Maggie O’Farrell is a talented writer. I am always impressed by her stories, characters, and words. This story, especially on the surface, is her least relatable, but it did have a good grip once I allowed myself to not like the main character. I don’t usually need to like characters to like a book, but something about Daniel Sullivan, the American linguist married to an enigmatic and reclusive film star, left me somewhat resistant to attempts to imagine his experience deeply and complexly. I overcame this personal setback, though, and found that I was rewarded with an intricate tapestry of intertwining relationships explored with O’Farrell’s impressive psychological sensitivity and beautiful writing. This isn’t my favourite O’Farrell, but I found myself thinking deeply about family and love, and the varied levels of understanding that complicate different kinds of relationships. O’Farrell’s delicate hand elevated what I found to be a somewhat unappealing story to a wonderfully compelling novel, ultimately made more powerful, I think, by my aversion to the central character. She writes some great sentences, cut through with truth and feeling: ‘We must pursue what’s in front of us, not what we can’t have or what we have lost. We must grasp what we can reach and hold on, fast.’

 
A book club pick with a Sherlock Holmes inspiration. Another instalment of Sarah J. Maas' addictive fantasy. THE PLAY that inspired so many thoughts and feelings.

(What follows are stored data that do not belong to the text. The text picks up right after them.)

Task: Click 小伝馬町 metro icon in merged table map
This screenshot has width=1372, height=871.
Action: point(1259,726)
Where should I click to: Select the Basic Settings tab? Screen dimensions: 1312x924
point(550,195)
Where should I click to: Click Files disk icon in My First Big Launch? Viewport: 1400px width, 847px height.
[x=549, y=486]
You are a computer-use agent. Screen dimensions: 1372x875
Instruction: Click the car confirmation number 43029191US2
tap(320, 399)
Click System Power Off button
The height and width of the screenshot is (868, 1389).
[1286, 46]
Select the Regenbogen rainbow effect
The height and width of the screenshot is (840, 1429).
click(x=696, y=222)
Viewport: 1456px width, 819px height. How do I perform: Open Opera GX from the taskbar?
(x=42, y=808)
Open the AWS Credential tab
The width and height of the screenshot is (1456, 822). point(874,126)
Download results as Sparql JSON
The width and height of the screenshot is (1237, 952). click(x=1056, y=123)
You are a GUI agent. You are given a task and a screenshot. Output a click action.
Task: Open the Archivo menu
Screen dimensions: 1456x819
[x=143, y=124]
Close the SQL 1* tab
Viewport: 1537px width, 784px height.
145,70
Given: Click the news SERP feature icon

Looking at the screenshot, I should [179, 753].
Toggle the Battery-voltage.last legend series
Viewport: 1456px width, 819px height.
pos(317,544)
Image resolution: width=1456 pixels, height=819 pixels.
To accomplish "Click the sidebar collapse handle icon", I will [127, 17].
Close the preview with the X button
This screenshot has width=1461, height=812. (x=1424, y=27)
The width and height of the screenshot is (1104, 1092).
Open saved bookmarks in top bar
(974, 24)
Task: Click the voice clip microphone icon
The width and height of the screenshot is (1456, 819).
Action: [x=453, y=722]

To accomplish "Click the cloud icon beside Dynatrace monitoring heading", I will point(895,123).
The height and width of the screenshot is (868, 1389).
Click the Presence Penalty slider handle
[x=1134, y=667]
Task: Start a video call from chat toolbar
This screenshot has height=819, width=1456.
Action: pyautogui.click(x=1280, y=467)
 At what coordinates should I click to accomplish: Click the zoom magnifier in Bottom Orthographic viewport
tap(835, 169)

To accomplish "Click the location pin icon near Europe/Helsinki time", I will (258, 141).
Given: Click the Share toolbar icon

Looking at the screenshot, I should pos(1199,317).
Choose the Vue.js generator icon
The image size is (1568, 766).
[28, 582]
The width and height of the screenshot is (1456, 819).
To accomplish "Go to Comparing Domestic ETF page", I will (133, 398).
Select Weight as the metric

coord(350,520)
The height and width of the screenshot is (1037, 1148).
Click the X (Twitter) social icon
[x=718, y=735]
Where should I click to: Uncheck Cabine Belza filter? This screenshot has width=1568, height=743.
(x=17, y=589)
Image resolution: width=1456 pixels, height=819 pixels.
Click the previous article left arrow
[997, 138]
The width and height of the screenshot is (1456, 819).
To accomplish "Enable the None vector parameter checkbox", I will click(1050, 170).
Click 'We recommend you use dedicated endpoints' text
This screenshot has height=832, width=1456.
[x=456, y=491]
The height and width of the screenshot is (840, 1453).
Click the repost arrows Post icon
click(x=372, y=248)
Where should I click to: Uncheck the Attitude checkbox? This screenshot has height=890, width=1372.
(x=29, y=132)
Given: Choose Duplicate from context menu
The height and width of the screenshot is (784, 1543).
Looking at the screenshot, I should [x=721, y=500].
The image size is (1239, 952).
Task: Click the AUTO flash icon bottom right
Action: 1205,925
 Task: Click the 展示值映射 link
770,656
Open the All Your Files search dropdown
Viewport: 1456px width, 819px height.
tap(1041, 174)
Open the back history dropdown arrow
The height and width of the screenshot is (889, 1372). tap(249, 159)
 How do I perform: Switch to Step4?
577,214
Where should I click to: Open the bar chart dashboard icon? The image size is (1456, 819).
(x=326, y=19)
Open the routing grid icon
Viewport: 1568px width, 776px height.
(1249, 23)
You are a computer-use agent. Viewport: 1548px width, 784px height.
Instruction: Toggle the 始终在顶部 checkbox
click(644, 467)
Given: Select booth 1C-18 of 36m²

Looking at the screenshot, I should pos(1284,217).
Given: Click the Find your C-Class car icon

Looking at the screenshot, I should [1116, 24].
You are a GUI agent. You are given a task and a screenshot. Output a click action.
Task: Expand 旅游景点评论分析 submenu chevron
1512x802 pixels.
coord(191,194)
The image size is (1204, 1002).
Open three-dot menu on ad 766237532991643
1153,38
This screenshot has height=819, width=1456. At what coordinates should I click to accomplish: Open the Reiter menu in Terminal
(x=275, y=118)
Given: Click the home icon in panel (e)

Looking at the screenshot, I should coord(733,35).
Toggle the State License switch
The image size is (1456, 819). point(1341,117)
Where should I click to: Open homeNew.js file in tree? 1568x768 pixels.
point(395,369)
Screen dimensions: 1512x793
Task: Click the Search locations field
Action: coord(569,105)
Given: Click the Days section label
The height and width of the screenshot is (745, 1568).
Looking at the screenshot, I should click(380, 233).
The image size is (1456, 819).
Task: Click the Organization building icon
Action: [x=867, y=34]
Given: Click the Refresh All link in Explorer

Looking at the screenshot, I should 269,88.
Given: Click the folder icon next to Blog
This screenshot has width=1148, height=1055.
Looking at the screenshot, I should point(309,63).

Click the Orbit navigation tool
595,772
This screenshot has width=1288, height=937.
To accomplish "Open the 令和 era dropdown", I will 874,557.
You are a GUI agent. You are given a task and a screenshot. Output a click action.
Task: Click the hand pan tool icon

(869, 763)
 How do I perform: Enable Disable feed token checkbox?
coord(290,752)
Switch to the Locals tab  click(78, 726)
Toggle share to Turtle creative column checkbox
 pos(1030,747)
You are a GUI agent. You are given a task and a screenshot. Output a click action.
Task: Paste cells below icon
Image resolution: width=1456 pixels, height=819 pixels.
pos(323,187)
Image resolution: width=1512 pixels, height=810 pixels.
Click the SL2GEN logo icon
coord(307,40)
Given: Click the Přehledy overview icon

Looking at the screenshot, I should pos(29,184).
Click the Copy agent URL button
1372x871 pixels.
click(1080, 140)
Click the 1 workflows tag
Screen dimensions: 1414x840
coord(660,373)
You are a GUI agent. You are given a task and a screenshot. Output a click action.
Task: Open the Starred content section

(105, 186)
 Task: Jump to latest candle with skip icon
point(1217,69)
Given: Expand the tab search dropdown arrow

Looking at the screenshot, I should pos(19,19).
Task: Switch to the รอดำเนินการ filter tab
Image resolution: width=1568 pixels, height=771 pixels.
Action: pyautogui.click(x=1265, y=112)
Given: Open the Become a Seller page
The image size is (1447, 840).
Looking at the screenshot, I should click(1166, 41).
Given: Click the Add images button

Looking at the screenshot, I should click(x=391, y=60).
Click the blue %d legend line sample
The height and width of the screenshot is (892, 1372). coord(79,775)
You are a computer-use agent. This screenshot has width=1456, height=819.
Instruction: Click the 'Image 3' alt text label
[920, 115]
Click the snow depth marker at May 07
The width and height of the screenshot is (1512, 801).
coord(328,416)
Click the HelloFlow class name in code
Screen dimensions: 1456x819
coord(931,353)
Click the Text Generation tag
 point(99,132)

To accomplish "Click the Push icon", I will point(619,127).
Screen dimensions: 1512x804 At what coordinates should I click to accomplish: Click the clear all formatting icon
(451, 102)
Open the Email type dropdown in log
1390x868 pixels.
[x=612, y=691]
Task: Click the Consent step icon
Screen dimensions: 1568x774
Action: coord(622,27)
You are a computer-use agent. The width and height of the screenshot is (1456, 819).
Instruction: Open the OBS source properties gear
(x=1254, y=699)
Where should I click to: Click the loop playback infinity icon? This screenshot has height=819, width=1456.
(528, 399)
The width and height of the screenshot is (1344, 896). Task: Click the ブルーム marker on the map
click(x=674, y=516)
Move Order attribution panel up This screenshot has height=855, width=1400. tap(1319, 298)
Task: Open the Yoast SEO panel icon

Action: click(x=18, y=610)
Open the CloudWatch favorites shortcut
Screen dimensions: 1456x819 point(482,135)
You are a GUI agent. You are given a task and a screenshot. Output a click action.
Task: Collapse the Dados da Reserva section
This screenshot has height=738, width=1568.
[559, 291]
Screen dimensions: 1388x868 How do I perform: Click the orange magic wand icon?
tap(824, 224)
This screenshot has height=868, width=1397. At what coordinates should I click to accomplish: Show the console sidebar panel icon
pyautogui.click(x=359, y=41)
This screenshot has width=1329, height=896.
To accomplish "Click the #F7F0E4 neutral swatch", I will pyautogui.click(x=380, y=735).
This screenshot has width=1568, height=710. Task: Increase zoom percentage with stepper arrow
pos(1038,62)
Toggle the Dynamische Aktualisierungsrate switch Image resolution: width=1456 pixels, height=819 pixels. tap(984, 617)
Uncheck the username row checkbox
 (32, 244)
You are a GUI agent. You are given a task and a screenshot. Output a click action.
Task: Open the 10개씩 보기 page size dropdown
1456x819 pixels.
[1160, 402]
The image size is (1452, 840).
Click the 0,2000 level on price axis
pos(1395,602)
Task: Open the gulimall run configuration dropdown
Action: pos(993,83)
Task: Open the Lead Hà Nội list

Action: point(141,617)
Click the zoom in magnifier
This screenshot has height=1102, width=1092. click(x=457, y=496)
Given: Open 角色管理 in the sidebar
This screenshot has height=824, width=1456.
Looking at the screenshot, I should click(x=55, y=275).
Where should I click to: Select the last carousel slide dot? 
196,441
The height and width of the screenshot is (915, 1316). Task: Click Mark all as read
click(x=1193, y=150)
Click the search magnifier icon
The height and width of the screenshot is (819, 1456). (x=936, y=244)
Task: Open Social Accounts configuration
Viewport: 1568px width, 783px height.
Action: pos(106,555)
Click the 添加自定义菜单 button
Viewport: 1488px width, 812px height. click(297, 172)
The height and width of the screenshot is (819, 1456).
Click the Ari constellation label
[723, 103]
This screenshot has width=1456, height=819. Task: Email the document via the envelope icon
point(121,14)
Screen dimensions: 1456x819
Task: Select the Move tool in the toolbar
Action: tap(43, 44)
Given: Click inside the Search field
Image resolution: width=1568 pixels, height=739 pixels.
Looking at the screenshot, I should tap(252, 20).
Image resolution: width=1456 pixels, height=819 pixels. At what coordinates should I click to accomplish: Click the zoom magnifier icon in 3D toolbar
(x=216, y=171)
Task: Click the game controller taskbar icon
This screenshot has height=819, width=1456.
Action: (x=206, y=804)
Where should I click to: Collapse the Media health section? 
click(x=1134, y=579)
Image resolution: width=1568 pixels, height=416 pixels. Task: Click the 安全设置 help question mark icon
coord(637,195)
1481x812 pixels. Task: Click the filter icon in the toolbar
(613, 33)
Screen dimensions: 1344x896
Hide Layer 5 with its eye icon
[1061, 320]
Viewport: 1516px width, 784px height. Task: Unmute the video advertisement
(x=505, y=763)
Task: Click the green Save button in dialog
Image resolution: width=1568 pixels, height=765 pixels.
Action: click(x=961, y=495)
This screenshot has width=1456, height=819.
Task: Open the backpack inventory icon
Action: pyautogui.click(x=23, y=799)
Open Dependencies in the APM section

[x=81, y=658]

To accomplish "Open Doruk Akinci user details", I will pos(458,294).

A book club pick with a Sherlock Holmes inspiration. Another instalment of Sarah J. Maas' addictive fantasy. THE PLAY that inspired so many thoughts and feelings.

The Diviners by Libba Bray

I initially started this book when it was released several years ago but set it aside after it spooked me on a lonely night when I was just not up for ghosts and murders. It took me a while to return to it, but I knew I would—Libba Bray’s Gemma Doyle series is one of my favourites and I was definitely intrigued by how atmospheric the 1920s New York setting felt upon that first reading. Bray’s flair for magical realism with gothic overtones fits this setting and story perfectly. At the heart of the novel is a chilling murder mystery, with a ghostly twist. But the story’s greatest strength lies in Evie, sent to New York to live with her eccentric uncle after causing trouble back home in Ohio. She is a wonderfully flawed, charmingly exuberant despite her naiveté…and she has a special talent that could help solve the string of mysterious murders. There is a lot going on in this book, and at times it felt like a bit too much, too many characters to care about, but I’m excited to continue on with the second instalment (I’ve already started reading because I was so engrossed I was in this story I had to keep reading).


As you can see, even when I appear to have vanished from the Internet - you can still expect to find me in the leaves of a book. Tomorrow I'll be back with an ambitious autumn TBR so there will be more books and more reading. I can never stay away from the books.